WHAT TO PRODUCE
Print all of the data exactly as written.

INPUT DATA
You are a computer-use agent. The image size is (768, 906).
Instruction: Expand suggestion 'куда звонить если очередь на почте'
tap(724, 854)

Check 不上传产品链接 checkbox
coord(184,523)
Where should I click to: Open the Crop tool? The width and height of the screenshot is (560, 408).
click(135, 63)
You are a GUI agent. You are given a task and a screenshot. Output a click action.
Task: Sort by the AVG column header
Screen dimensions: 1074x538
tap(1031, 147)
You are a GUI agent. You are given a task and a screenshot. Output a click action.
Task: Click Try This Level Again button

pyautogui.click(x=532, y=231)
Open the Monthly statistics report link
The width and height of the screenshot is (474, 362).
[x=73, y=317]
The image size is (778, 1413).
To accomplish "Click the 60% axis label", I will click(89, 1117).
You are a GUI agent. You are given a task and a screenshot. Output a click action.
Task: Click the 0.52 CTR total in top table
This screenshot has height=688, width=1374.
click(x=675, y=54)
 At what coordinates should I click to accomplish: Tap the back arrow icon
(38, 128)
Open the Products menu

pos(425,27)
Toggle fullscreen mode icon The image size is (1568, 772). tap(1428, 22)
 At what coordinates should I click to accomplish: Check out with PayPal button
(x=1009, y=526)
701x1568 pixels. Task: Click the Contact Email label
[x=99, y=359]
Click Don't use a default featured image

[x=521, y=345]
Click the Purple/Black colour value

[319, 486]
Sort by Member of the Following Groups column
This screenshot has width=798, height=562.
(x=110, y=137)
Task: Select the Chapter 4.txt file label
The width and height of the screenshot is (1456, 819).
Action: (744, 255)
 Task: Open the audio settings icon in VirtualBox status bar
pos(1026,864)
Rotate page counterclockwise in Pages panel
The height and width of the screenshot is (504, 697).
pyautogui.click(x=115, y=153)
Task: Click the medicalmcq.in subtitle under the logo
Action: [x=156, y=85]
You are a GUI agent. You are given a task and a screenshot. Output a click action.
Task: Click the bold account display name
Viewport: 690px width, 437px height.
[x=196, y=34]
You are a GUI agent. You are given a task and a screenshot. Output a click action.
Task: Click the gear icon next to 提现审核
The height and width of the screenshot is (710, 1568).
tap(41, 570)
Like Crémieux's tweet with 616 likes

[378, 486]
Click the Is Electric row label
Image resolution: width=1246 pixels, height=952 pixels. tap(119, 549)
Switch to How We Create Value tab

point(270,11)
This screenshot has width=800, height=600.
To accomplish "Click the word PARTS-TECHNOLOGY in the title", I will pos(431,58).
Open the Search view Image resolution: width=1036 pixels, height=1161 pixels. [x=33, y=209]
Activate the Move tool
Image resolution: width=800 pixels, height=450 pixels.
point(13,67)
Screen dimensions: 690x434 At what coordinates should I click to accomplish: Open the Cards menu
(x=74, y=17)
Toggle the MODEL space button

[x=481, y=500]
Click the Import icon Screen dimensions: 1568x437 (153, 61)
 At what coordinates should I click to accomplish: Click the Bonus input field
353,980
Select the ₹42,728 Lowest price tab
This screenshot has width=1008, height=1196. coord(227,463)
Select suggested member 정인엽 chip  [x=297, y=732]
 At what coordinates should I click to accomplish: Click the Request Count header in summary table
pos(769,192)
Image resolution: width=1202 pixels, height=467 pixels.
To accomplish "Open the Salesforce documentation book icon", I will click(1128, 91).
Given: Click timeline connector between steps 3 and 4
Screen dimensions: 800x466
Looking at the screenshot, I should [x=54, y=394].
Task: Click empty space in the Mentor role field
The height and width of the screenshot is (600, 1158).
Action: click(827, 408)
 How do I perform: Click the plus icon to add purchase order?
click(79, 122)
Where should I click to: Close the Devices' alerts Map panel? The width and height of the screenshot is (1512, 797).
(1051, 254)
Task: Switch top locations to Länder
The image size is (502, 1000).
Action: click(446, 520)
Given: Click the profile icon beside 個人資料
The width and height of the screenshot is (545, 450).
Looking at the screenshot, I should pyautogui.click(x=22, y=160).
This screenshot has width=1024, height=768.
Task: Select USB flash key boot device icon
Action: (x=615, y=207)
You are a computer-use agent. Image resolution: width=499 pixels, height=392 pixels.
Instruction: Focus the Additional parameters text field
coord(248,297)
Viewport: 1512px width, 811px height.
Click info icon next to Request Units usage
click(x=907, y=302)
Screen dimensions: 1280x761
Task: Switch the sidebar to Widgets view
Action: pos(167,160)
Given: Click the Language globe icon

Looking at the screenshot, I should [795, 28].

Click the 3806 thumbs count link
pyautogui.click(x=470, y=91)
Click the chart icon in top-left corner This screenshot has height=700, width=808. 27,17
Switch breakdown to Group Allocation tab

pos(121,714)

SOLVED EXERCISE
You are a computer-use agent. The image size is (768, 906).
Instruction: Expand suggestion 'куда звонить если очередь на почте'
tap(724, 854)

Check 不上传产品链接 checkbox
coord(184,523)
Where should I click to: Open the Crop tool? The width and height of the screenshot is (560, 408).
click(135, 63)
You are a GUI agent. You are given a task and a screenshot. Output a click action.
Task: Sort by the AVG column header
Screen dimensions: 1074x538
tap(1031, 147)
You are a GUI agent. You are given a task and a screenshot. Output a click action.
Task: Click Try This Level Again button

pyautogui.click(x=532, y=231)
Open the Monthly statistics report link
The width and height of the screenshot is (474, 362).
[x=73, y=317]
The image size is (778, 1413).
To accomplish "Click the 60% axis label", I will click(89, 1117).
You are a GUI agent. You are given a task and a screenshot. Output a click action.
Task: Click the 0.52 CTR total in top table
This screenshot has height=688, width=1374.
click(x=675, y=54)
 At what coordinates should I click to accomplish: Tap the back arrow icon
(38, 128)
Open the Products menu

pos(425,27)
Toggle fullscreen mode icon The image size is (1568, 772). tap(1428, 22)
 At what coordinates should I click to accomplish: Check out with PayPal button
(x=1009, y=526)
701x1568 pixels. Task: Click the Contact Email label
[x=99, y=359]
Click Don't use a default featured image

[x=521, y=345]
Click the Purple/Black colour value

[319, 486]
Sort by Member of the Following Groups column
This screenshot has width=798, height=562.
(x=110, y=137)
Task: Select the Chapter 4.txt file label
The width and height of the screenshot is (1456, 819).
Action: (744, 255)
 Task: Open the audio settings icon in VirtualBox status bar
pos(1026,864)
Rotate page counterclockwise in Pages panel
The height and width of the screenshot is (504, 697).
pyautogui.click(x=115, y=153)
Task: Click the medicalmcq.in subtitle under the logo
Action: [x=156, y=85]
You are a GUI agent. You are given a task and a screenshot. Output a click action.
Task: Click the bold account display name
Viewport: 690px width, 437px height.
[x=196, y=34]
You are a GUI agent. You are given a task and a screenshot. Output a click action.
Task: Click the gear icon next to 提现审核
The height and width of the screenshot is (710, 1568).
tap(41, 570)
Like Crémieux's tweet with 616 likes

[378, 486]
Click the Is Electric row label
Image resolution: width=1246 pixels, height=952 pixels. tap(119, 549)
Switch to How We Create Value tab

point(270,11)
This screenshot has width=800, height=600.
To accomplish "Click the word PARTS-TECHNOLOGY in the title", I will pos(431,58).
Open the Search view Image resolution: width=1036 pixels, height=1161 pixels. [x=33, y=209]
Activate the Move tool
Image resolution: width=800 pixels, height=450 pixels.
point(13,67)
Screen dimensions: 690x434 At what coordinates should I click to accomplish: Open the Cards menu
(x=74, y=17)
Toggle the MODEL space button

[x=481, y=500]
Click the Import icon Screen dimensions: 1568x437 (153, 61)
 At what coordinates should I click to accomplish: Click the Bonus input field
353,980
Select the ₹42,728 Lowest price tab
This screenshot has width=1008, height=1196. coord(227,463)
Select suggested member 정인엽 chip  [x=297, y=732]
 At what coordinates should I click to accomplish: Click the Request Count header in summary table
pos(769,192)
Image resolution: width=1202 pixels, height=467 pixels.
To accomplish "Open the Salesforce documentation book icon", I will click(1128, 91).
Given: Click timeline connector between steps 3 and 4
Screen dimensions: 800x466
Looking at the screenshot, I should [x=54, y=394].
Task: Click empty space in the Mentor role field
The height and width of the screenshot is (600, 1158).
Action: click(827, 408)
 How do I perform: Click the plus icon to add purchase order?
click(79, 122)
Where should I click to: Close the Devices' alerts Map panel? The width and height of the screenshot is (1512, 797).
(1051, 254)
Task: Switch top locations to Länder
The image size is (502, 1000).
Action: click(446, 520)
Given: Click the profile icon beside 個人資料
The width and height of the screenshot is (545, 450).
Looking at the screenshot, I should pyautogui.click(x=22, y=160).
This screenshot has width=1024, height=768.
Task: Select USB flash key boot device icon
Action: (x=615, y=207)
You are a computer-use agent. Image resolution: width=499 pixels, height=392 pixels.
Instruction: Focus the Additional parameters text field
coord(248,297)
Viewport: 1512px width, 811px height.
Click info icon next to Request Units usage
click(x=907, y=302)
Screen dimensions: 1280x761
Task: Switch the sidebar to Widgets view
Action: pos(167,160)
Given: Click the Language globe icon

Looking at the screenshot, I should [795, 28].

Click the 3806 thumbs count link
pyautogui.click(x=470, y=91)
Click the chart icon in top-left corner This screenshot has height=700, width=808. 27,17
Switch breakdown to Group Allocation tab

pos(121,714)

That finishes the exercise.